Historians ordered to apologize in controversial Polish Holocaust libel case
The libel case involves a long dead Polish elder accused of Nazi collaboration.
LONDON and MOSCOW -- Two renowned historians have been ordered to apologize by a Polish court after being accused of defaming a long-deceased village elder they said collaborated with the Nazis during World War II.
The case, brought by Filomena Leszczyńska, 81, the niece of Edward Malinowksi, the deceased elder of the village of Malinowo, has attracted considerable interest both in and outside Poland, as advocates say the outcome has significant implications for freedom of speech and academic research. The case was profiled by ABC News in depth last week.
Poland has long struggled to come to terms with the treatment of the Jews while under Nazi occupation, and the issue has become more contentious under the ruling Law and Order Party in recent years, experts told ABC News. In 2018, the government passed a law which made it a civil violation to spread false information about Poland’s role in the Holocaust, opening up the possibility of broader libel claims.

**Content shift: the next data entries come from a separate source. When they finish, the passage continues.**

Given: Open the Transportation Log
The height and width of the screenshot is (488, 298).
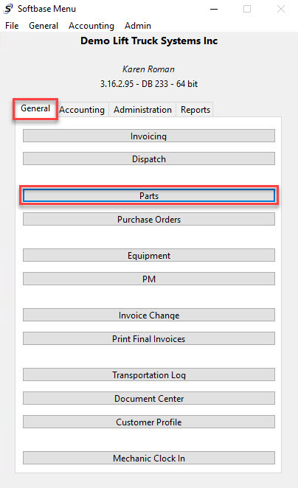Looking at the screenshot, I should point(149,374).

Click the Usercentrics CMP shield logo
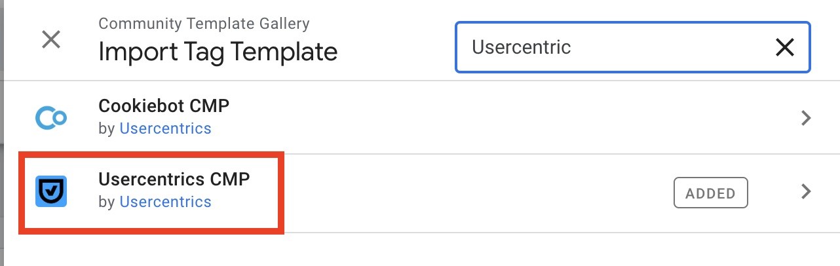tap(50, 192)
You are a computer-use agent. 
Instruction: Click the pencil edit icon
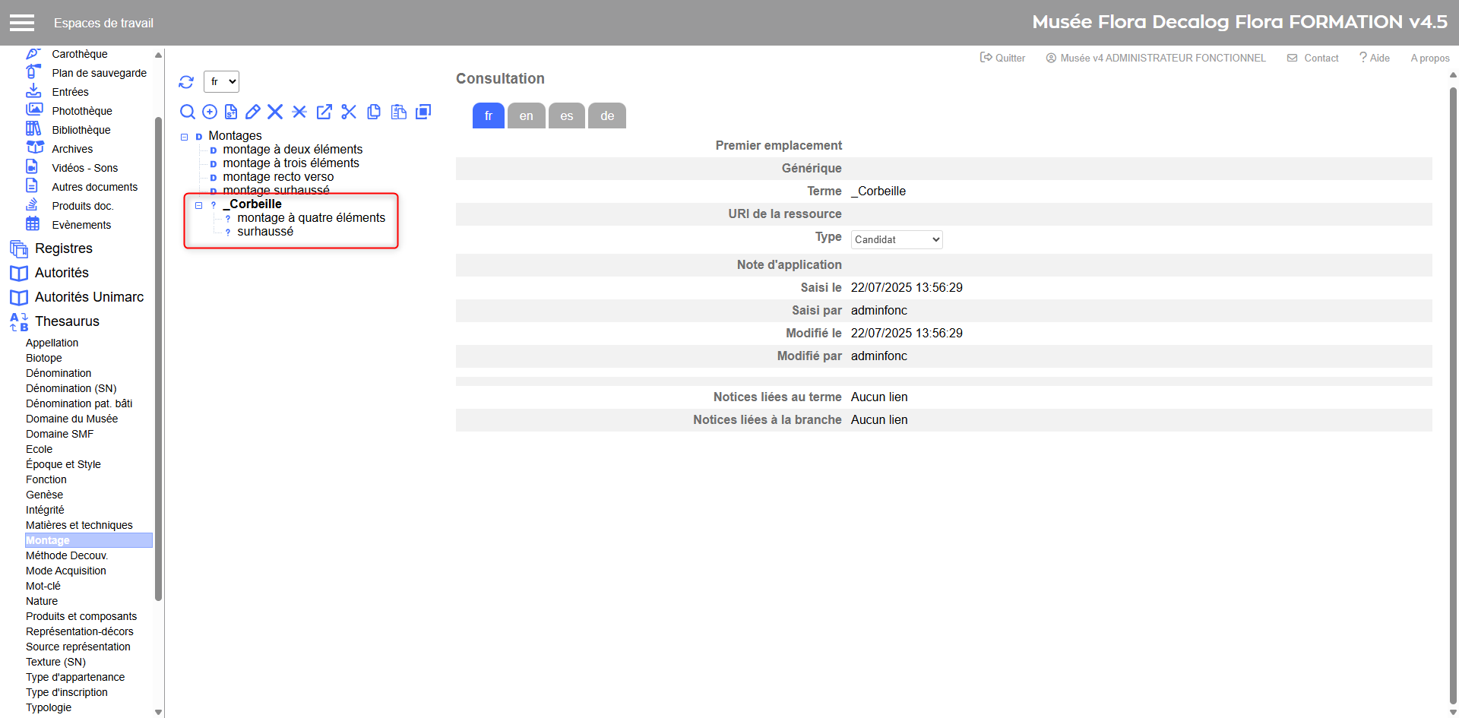253,112
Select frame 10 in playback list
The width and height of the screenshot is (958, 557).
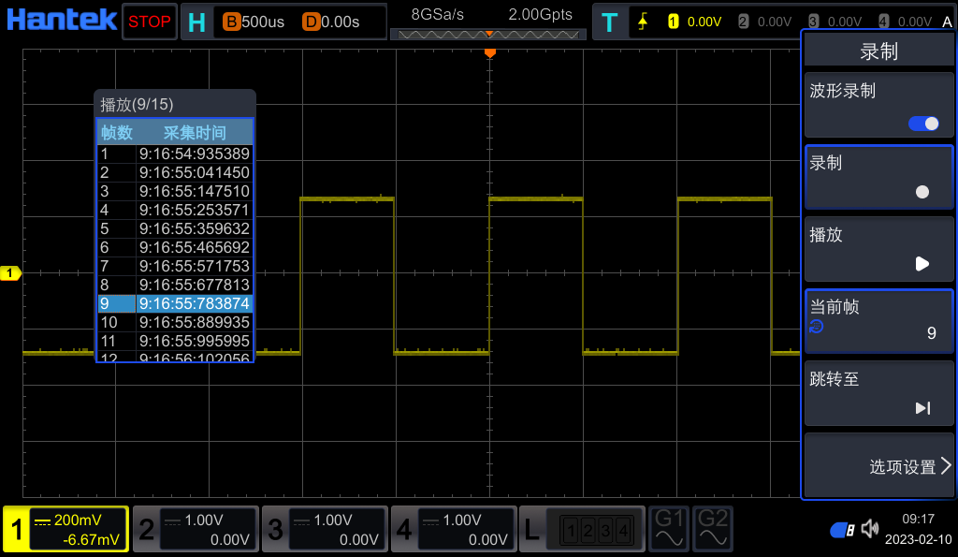(175, 322)
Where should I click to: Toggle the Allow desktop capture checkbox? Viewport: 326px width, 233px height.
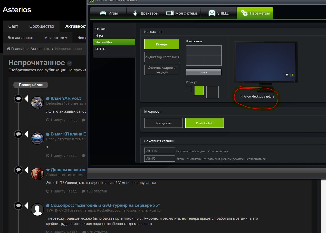click(x=241, y=96)
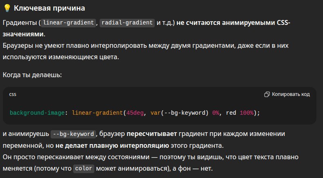Image resolution: width=323 pixels, height=178 pixels.
Task: Click the 'Копировать код' button label
Action: pos(291,94)
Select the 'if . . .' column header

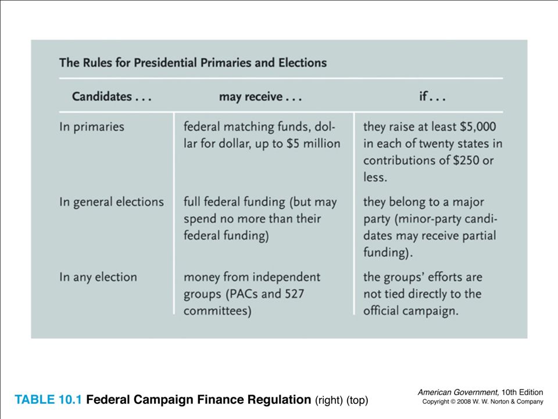(432, 97)
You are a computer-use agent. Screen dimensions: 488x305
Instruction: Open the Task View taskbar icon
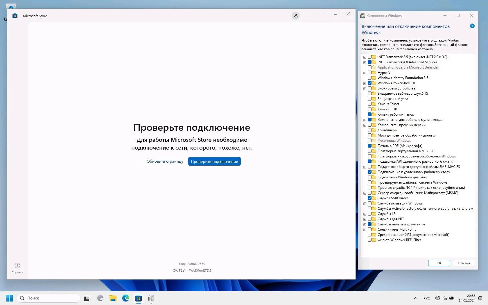pos(87,298)
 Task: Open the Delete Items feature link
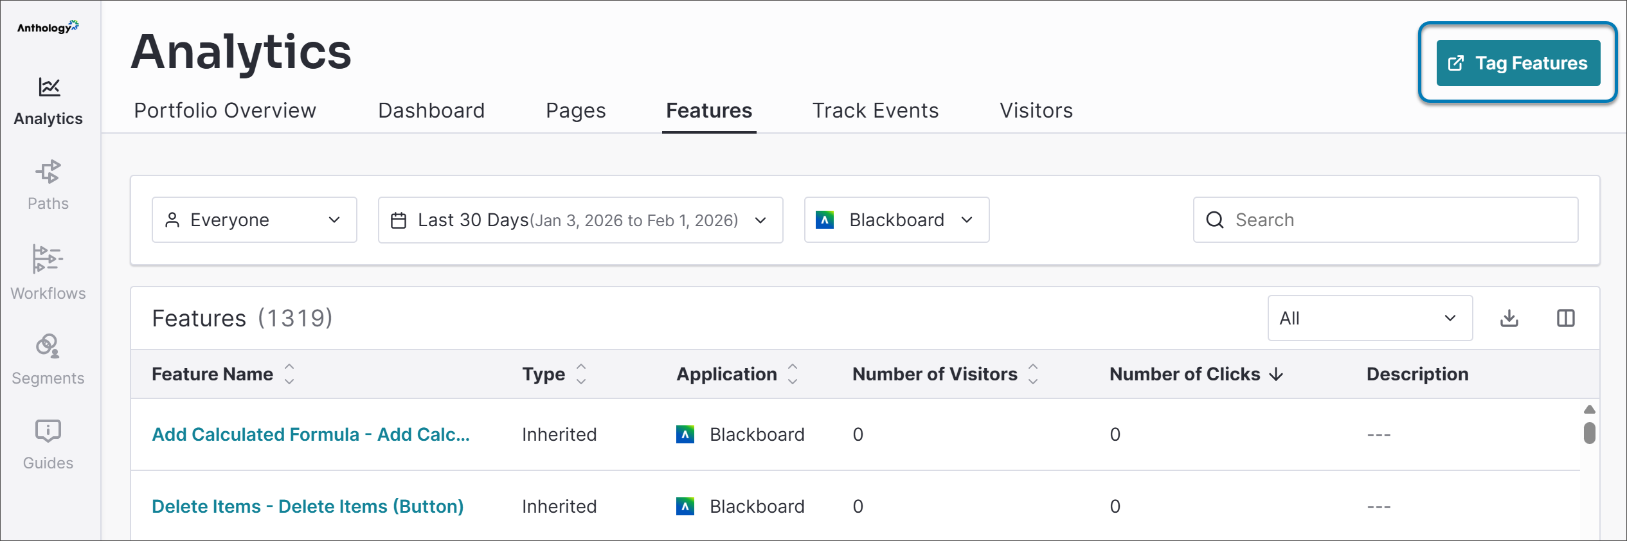(x=307, y=506)
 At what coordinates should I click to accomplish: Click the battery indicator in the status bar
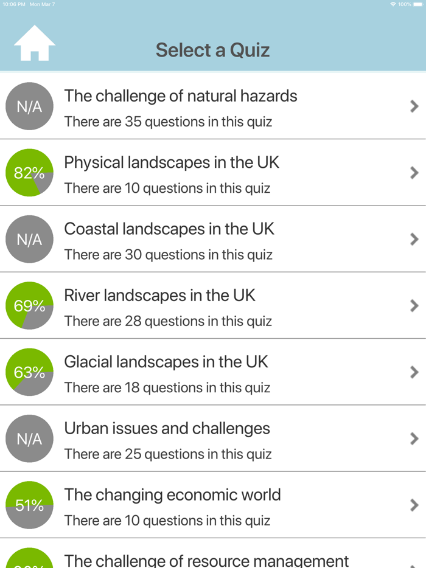click(419, 3)
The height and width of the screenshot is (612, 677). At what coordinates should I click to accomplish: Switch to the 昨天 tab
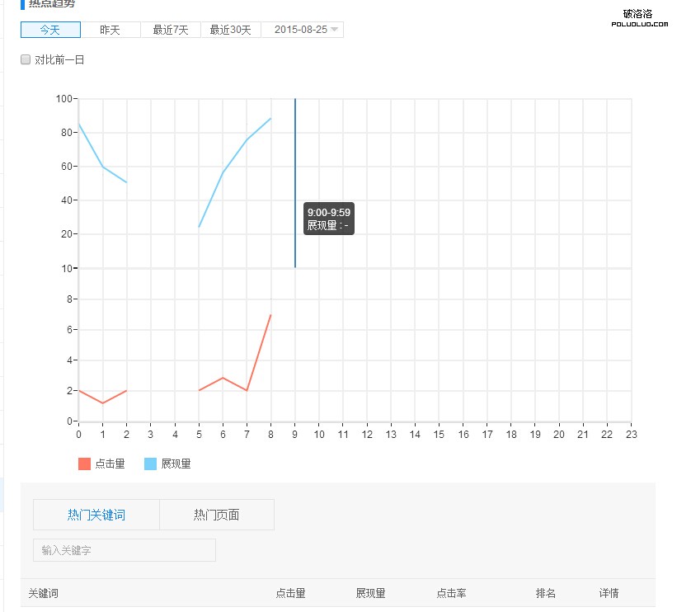point(108,29)
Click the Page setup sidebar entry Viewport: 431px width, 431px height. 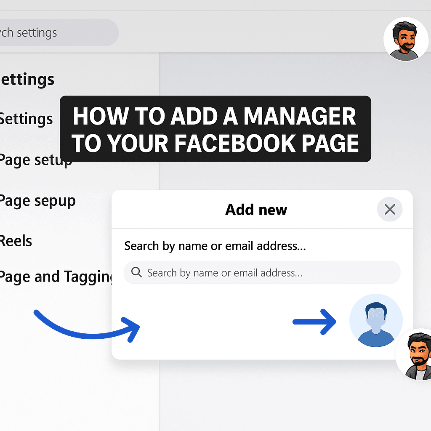36,160
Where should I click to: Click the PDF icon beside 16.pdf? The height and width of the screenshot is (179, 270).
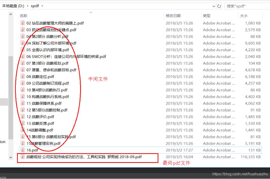23,150
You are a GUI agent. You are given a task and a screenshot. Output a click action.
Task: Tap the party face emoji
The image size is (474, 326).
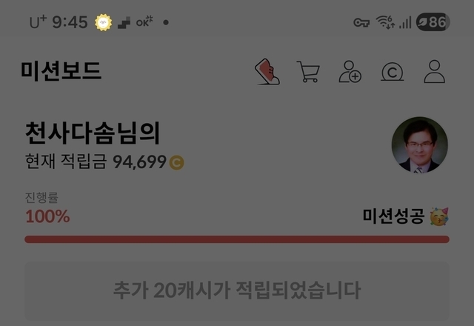tap(439, 216)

Leszczyńska, with the help of the government-backed Poland Anti-Defamation League (RDI), sued the historians Barbara Engelking and Jan Grabowski for 100,000 Zloties ($27,000) and a public apology over one paragraph in the book which said her uncle had been complicit in the massacre of 18 Jews at the height of Nazi occupation.
The paragraph was based on testimony given by Estera Siemiatycka, a Jewish woman saved by Malinowski, to the Shoah Foundation at USC saying that Malinowski had been complicit in the massacre. That testimony contradicted evidence she gave in Malinowski’s defense at a trial in 1950 in which he was acquitted.
At the Warsaw District Court on Tuesday, a judge ordered that while the historians did not have to pay the money, a considerable sum in Poland, they have to issue a both a private letter of apology to Leszczyńska and a public statement on the website of the Polish Center for Holocaust Research, an organization Engelking runs, over the offending paragraph. The paragraph will be removed from subsequent editions of the 1,600 page, two-volume collection “Night Without End: The Fate of Jews in Selected Counties of Occupied Poland,” according to Maciej Swirski, the head of the RDI.
While Engelking accepted that there was one mistake in the paragraph which would usually result in a correction to later editions, she confirmed to ABC News that the historians would be appealing the judgment.
"I am, of course, very disappointed and very concerned about the future of Holocaust research in Poland," Grabowski told ABC News after the verdict was handed down. "I will have to talk to our lawyers about the ramifications of the sentence."